Regarding the encoding of a quantum state, the prior art recognizes that various methods exist for handling the encoding of N complex-valued coefficients or amplitudes in a general quantum state |Ψ. For instance, Grover et al., “Creating superpositions that correspond to efficiently integrable probability distributions”, Bell Labs, arXiv, 15 Aug. 2002, pgs. 1-2 describe a traditional deterministic method. However, this method requires O(N) (order N) quantum operations, making it impractical for large-scale implementations. Another deterministic approach leverages entanglement features through matrix-product-states (MPS). Schoen et al., “Sequential Generation of Matrix-Product States in Cavity QED”, Blackett Laboratory, Imperial College London, arXiv, 13 Dec. 2006, pgs. 1-11 propose generating sequential quantum operations to encode a quantum state, represented as a classical vector, into an MPS decomposition. MPS is widely used in physics for its great approximation properties. Building on this foundation, several studies expand the MPS approach with parameterized tensor-network methods to reduce quantum circuit depth and enable training on classical computer hardware. For further details, the reader is referred to Ran, Shi-Ju, “Encoding of matrix product states into quantum circuits of one- and two-qubit gates”, Physical Review A, 101, 2020, pgs. 1-7. Additionally, some prior art suggests iteratively applying a “disentangler operator” to the MPS format for enhanced performance.

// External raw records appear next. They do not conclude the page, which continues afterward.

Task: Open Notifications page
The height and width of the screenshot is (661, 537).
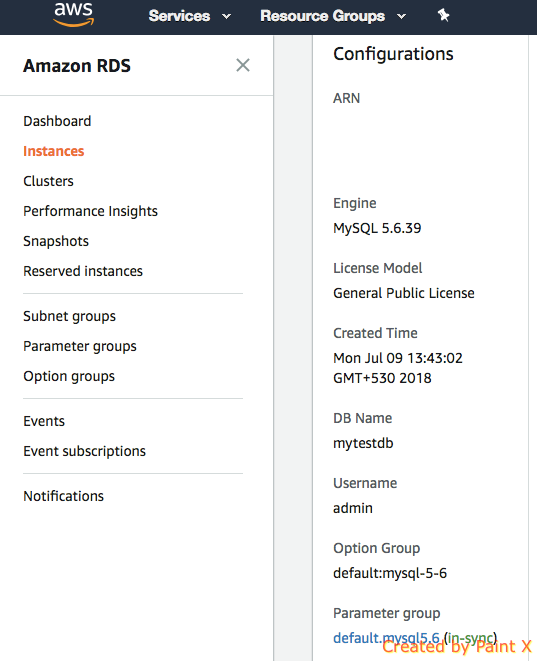Action: click(x=64, y=496)
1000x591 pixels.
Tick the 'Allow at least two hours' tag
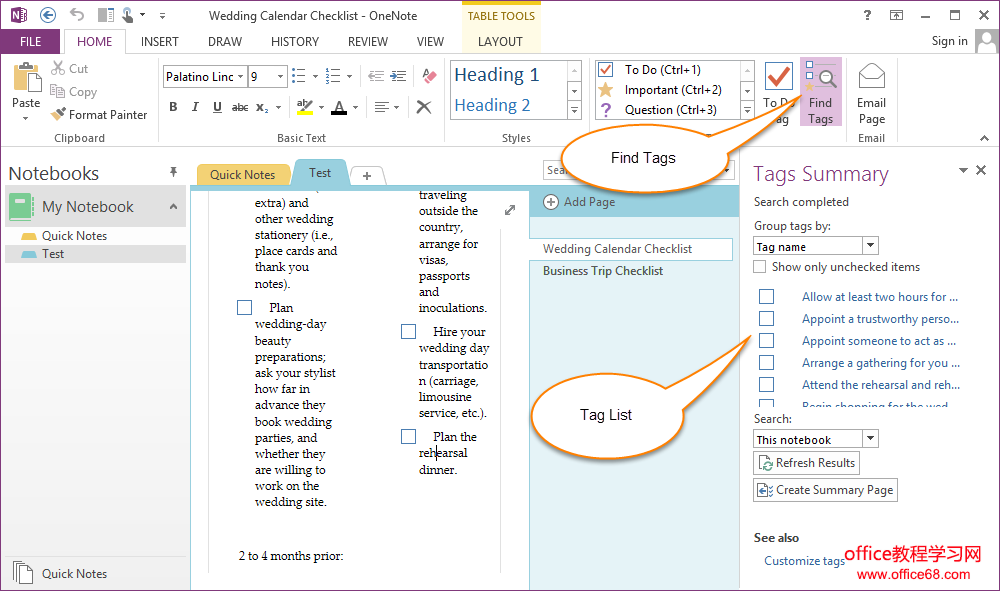766,297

Meanwhile, a different approach to the encoding problem using the Tucker decomposition is described by Protasov et al., “Faster Quantum State Decomposition with Tucker Tensor Approximation”, Springer, Nature, 2021, pgs. 1-15. Protasov proposes using the Tucker decomposition instead of the Schmidt decomposition or SVD, partly because the Tucker decomposition generalizes the SVD for one-versus-all comparisons and can therefore be applied beyond the bipartite (two-qubit) states. Notably, the Tucker decomposition employs a core tensor with the same number of modes and projection matrices, elegantly extending the Schmidt decomposition to multipartite systems.

To better appreciate the nature of the Tucker decomposition, and its modes in particular, FIG. 1I depicts an exemplary tensor T that has three modes (M=3). These modes, sometimes referred to as degrees by those skilled in the art, are I1, I2 and I3 (columns, rows, tubes, respectively). They are visualized explicitly with an offset from tensor T in a diagrammatic manner for clarity. Tensor T is complex-valued and resides in the tensor space T∈⊗⊗. As illustrated, a single column or fiber picked from mode 1 is obtained by summing over the first mode while keeping the other two modes fixed.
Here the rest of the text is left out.